Ultracold eEDM: a new experiment to measure the electron's electric dipole moment using ultracold moelcules

The visible Universe contains hardly any antimatter, but plenty of matter. The known fundamental forces barely distinguish between matter and antimatter so there must be undiscovered forces that account for this asymmetry. These new forces must influence the shapes of the fundamental particles, making them slightly aspherical. Measuring this distortion - known as the electric dipole - will reveal the existence and nature of the new forces. So far, measurements have detected only spherical particles, showing that their electric dipoles are exceedingly small. We aim to determine the shape of the electron by measuring the tiny interaction energy of the electric dipole with an applied electric field. This energy is enhanced when the electron is bound up in a polar molecule, an effect of special relativity. We will use a gas of ytterbium fluoride molecules, whose enhancement factor is a million, cooled to a temperature of 50 microkelvin. This deep cooling is a new technological advance that will make our measurement hundreds of times more sensitive than previous experiments. We will be sensitive to fundamental forces lying far beyond the energy range of the Large Hadron Collider, but we will not need a particle collider - the experiment will be done in a small laboratory in London. In the first two years, we will design and build the apparatus needed to make the measurement. Then we will optimize each part of the apparatus, and demonstrate that it is sensitive to the shape of the electron at the anticipated level. Finally, we will investigate potential systematic errors in the experiment - effects that might mimic the signature of an electric dipole - and eliminate these errors so that the experiment is perfected.

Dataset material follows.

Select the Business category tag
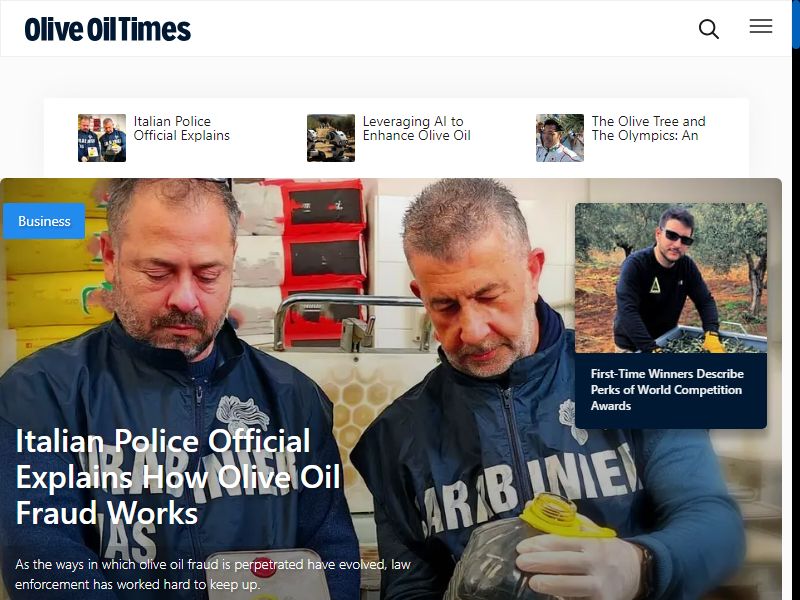 tap(44, 221)

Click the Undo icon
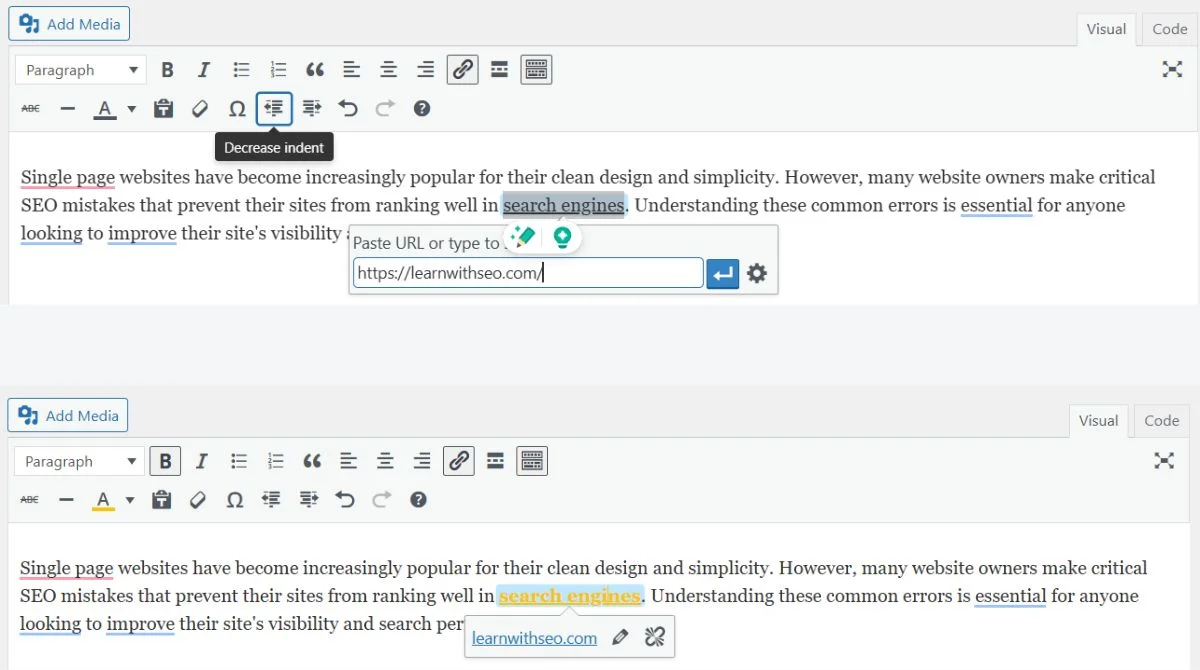tap(348, 108)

The impact of our research can be summarized as follows:

1. New knowledge and techniques. This impact is described in the Academic Beneficiaries section.

2. Supply of highly-trained personnel. High-tech industries and other businesses need professionals with strong technical and analytical skills, who are independent thinkers and creative problem solvers. Our technically demanding project and our approach to training and managing staff encourage all these skills. We will train the two postdoctoral researchers funded directly by the project, and the PhD students that we expect to attract to the project.

3. Collaborations with industries. We frequently work with companies to help develop a product for a new application, or to transfer knowledge in specialized manufacturing methods. Such collaborations arise from the demanding technological requirements of the research project.

4. Public engagement. There is a strong public interest in fundamental physics, and people of all backgrounds and ages find it fascinating that particle physics can be done in small-scale experiments. We already have an active outreach programme which we plan to continue. We give public talks, engage with the media, collaborate with an artist, and organize laboratory visits. In these ways, we will present our research, and its wider context, to school pupils, teachers, undergraduate students, and the general public. This work helps to ensure that the public is engaged with science and recognises its importance in the economy and society. Such engagement drives curiosity, stimulates creativity, expands horizons, and encourages an appreciation of nature.